Constitutional Self-Government

Constitutional Self-Government

Author: Christopher L. EISGRUBER

Publisher: Harvard University Press

Published: 2009-06-30

Total Pages: 273

ISBN-13: 0674034465

DOWNLOAD EBOOK

The author focuses directly on the Constitution's seemingly undemocratic features. He argues that constitutionalism is best regarded not as a constraint upon self-government, but as a crucial ingredient in a complex, non-majoritarian form of democracy.
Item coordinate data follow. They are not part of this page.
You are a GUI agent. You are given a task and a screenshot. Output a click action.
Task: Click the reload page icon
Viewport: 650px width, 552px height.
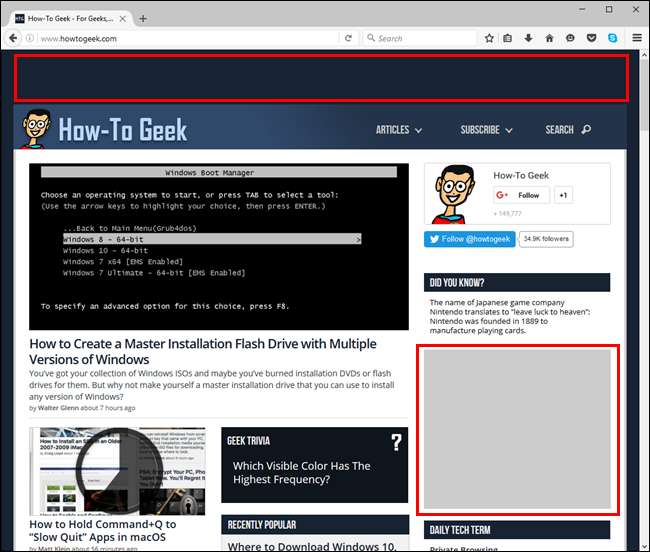pyautogui.click(x=348, y=38)
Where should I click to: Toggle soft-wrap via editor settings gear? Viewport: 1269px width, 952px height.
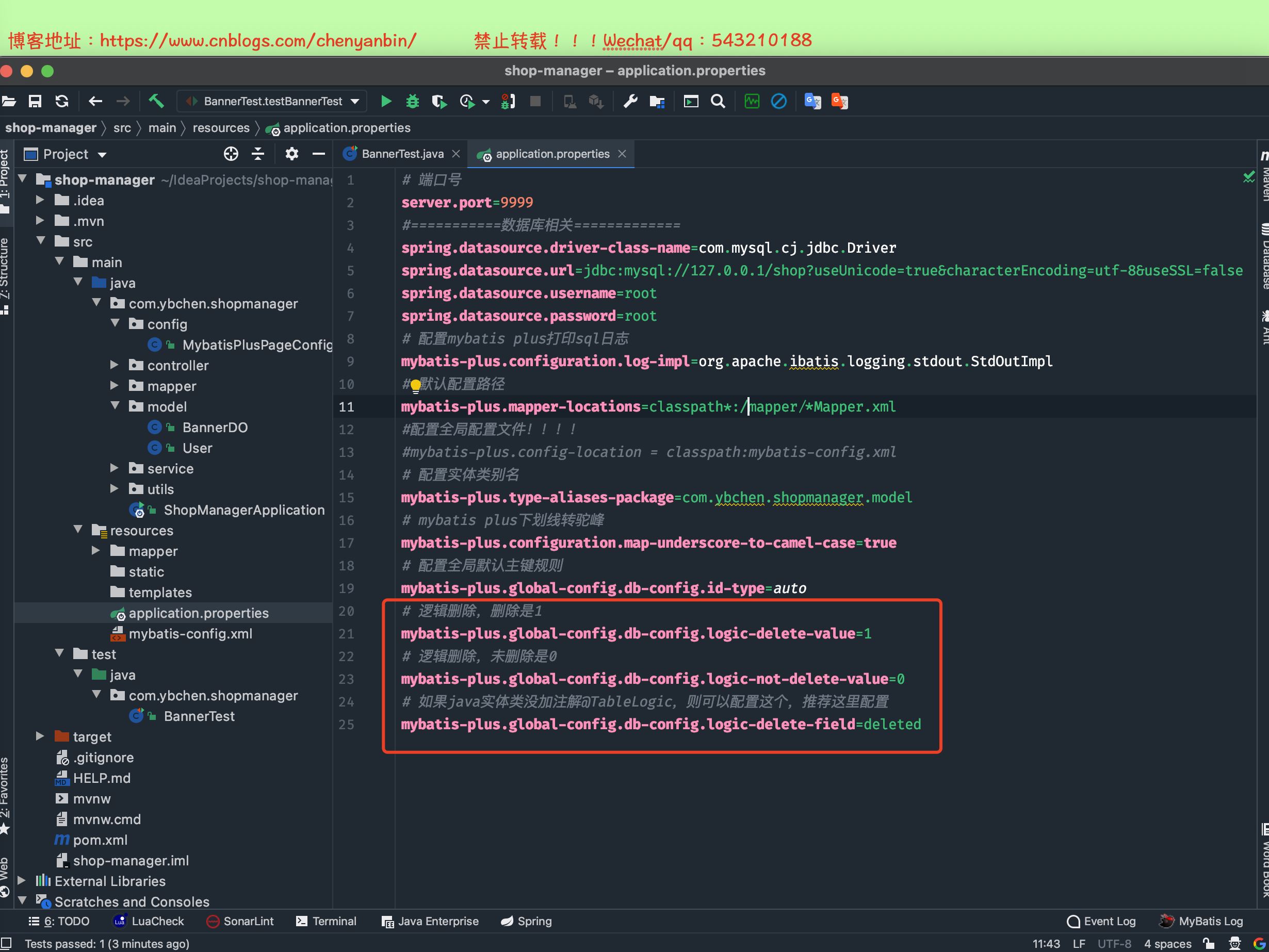[x=292, y=154]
Constitutional Processes and Democratic Commitment

Constitutional Processes and Democratic Commitment

Author: Donald L. Horowitz

Publisher: Yale University Press

Published: 2021-08-03

Total Pages: 284

ISBN-13: 0300258097

DOWNLOAD EBOOK

From one of our leading scholars of comparative constitutionalism, advice for everyone involved in the surprisingly common practice of constitution-writing Enhancing prospects for democracy is an important objective in the process of creating a new constitution. Donald L. Horowitz argues that constitutional processes ought to be geared to securing commitment to democracy by those who participate in them. Using evidence from numerous constitutional processes, he makes a strong case for a process intended to increase the likelihood of a democratic outcome. He also assesses tradeoffs among various process attributes and identifies some that might impede democratic outcomes. This book provides a fresh perspective on constitutional processes that will interest students and scholars. It also offers sound advice for everyone involved in the surprisingly common practice of constitution†‘writing.